Records for the task START
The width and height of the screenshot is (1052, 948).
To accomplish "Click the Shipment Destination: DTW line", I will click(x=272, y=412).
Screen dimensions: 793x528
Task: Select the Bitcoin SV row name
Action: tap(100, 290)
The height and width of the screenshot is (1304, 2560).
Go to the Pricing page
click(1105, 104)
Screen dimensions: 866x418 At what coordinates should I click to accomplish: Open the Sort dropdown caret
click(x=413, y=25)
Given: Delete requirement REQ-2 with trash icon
Records for the task END
> [Required work] If a line in the entries holds the string "height", copy it.

> [Written answer]
The width and height of the screenshot is (1052, 948).
The height and width of the screenshot is (1304, 2560).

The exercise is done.